Comment: We’ll always remember the time Messi came to town

Being in the presence of greatness has the tendency to conjure up such feelings, and meeting Lionel Messi certainly qualifies as such a moment.

Barcelona striker Lio Messi at the Western Wall 370 (photo credit: Tourism Ministry / Gilad Zamir)
Barcelona striker Lio Messi at the Western Wall 370
(photo credit: Tourism Ministry / Gilad Zamir)
Sunday was a store-it-up-for-the-grandchildren type of day, the kind in which you immediately and intuitively know that the events will be replayed and retold hundreds of times over the ensuing months, years and, indeed, decades.
Being in the presence of greatness has the tendency to conjure up such feelings, and meeting Lionel Messi certainly qualifies as such a moment.
The transcendent Argentine soccer star was in Jerusalem on Sunday with his Barcelona teammates, visiting the Western Wall and then attending an exclusive meet-and-great ceremony at the President’s Residence before rushing off for a late-afternoon soccer clinic with Israeli and Palestinian youth at Kfar Hamaccabiah in Ramat Gan and an evening event at Bloomfield Stadium.
For Messi, the fanfare accompanying his every move must be second nature to him at this point. To most of the people he interacts with, however, it is a memory of a lifetime.
There are few athletes in history – across all sports – who have captivated the world and become the cultural phenomenon that Messi is now, still in the prime of his career at 26 years of age.
Michael Jordan, Muhammad Ali, Wayne Gretzky, Tiger Woods, Usain Bolt and Michael Phelps are recent examples that come to mind, however as soccer is the world’s clearcut No. 1 sport, Messi’s appeal would have to be considered even more widespread than any of those aforementioned legends.
Generally considered by commentators, coaches and colleagues as the best soccer player in the world and one of the greatest in history, the Messi legacy is growing by the day.
When one thinks about what characteristics make a sportsman great, the notion of dominance comes to mind.
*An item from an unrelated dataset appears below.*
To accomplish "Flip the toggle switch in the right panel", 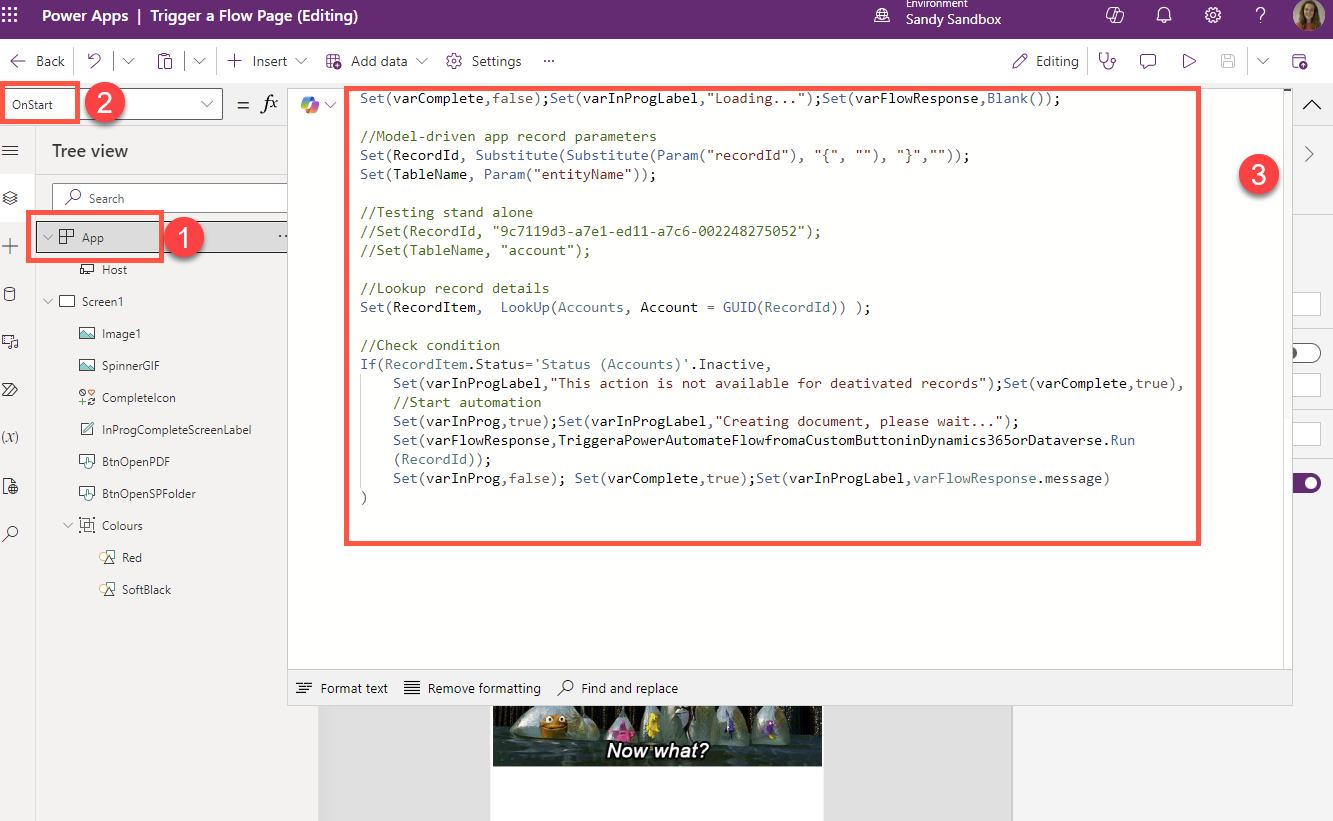I will (x=1308, y=482).
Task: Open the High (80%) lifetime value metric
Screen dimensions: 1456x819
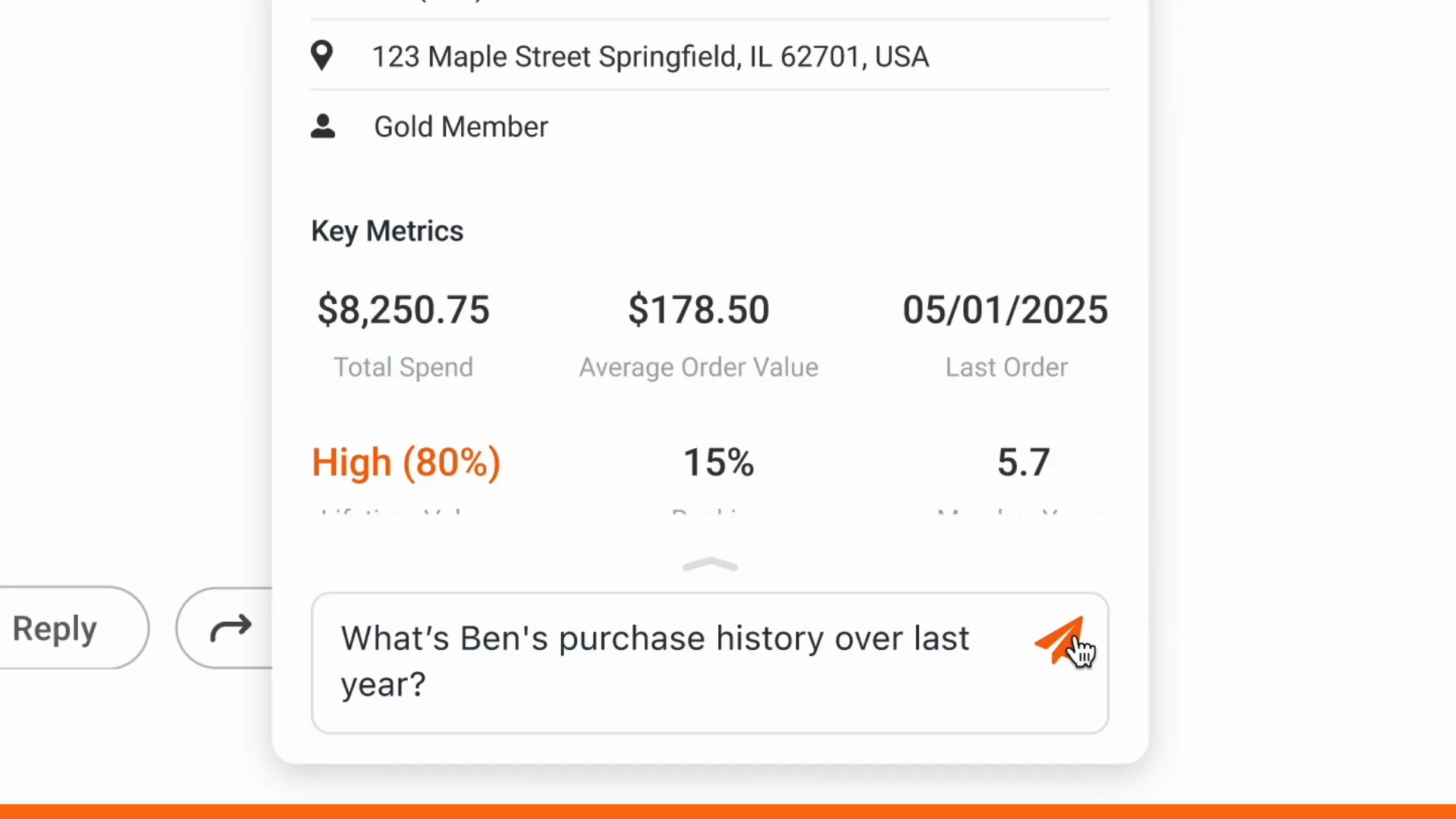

In the sense that dominance means breaking records, scoring more than others, winning more than others, and being awarded the highest individual honors in one’s sport, Messi has that covered in spades.
By the age of 21, Messi had received Ballon d’Or and FIFA World Player of the Year nominations. The following year, in 2009, he won his first Ballon d’Or and FIFA World Player of the Year awards. He followed this up by winning the inaugural FIFA Ballon d’Or in 2010, and 2012. He also won the 2010/11 UEFA Best Player in Europe Award. At the age of 24, Messi became Barcelona’s all-time top scorer in all official club competitions.
At age 25, Messi became the youngest player to score 200 La Liga goals.
And, don’t worry, we’re just getting started.
Messi is the first player in soccer history to win four FIFA/Ballons d’Or – all of which he won consecutively – as well as the first to win three European Golden Shoe awards. Messi has won six La Ligas, two Copas del Rey, five Supercopas de España, three UEFA Champions Leagues, two Super Cups and two Club World Cups. In March 2012, Messi made Champions League history by becoming the first player to score five goals in one match. He also matched the record of 14 goals in a single Champions League season. Messi became the first player to top-score in four successive Champions League campaigns. Messi set the European record for most goals scored in a season during the 2011/12 season, with 73 goals. In the same season, he set the current goal-scoring record in a single La Liga season, scoring 50 goals. In March, Messi scored in his 19th consecutive La Liga game, becoming the first soccer player in history to net in consecutive matches against every team in the league.
About the only thing missing from his resume is a World Cup title, but he should have at least two, if not three, more chances to put that to bed.
It is much more than just the numbers and a list of accomplishments, however, that make Messi one of the all-time greats.
If soccer is, in fact, the beautiful game, as is it oft dubbed, then Messi is the beautiful player who seems to have been created explicitly to play it.
It is his warrior’s heart combined with an artist’s grace, his ability to summon up a seemingly mythical flair for the spectacular or take the unimaginable and make it reality.
Messi’s brilliance lies not in his physical prowess – he stands at just under five-feet-six-inches and not even 150 pounds – but in his ability to turn into a magician with the ball glued to his shoe and capture the hearts and imaginations of billions with his enthralling feats in a game everyone can relate to.
Like many true sporting icons, the soft-spoken Messi is content to let his play on the field do most of his public talking.
Sunday’s interaction with him was no different. No speeches, declarations or comments. Just a brief handshake among the throng of fans, a quick thumbs-up, that impish grin.
And just like that, he was back on the bus and gone.
Gone, perhaps, but the experience never to be forgotten.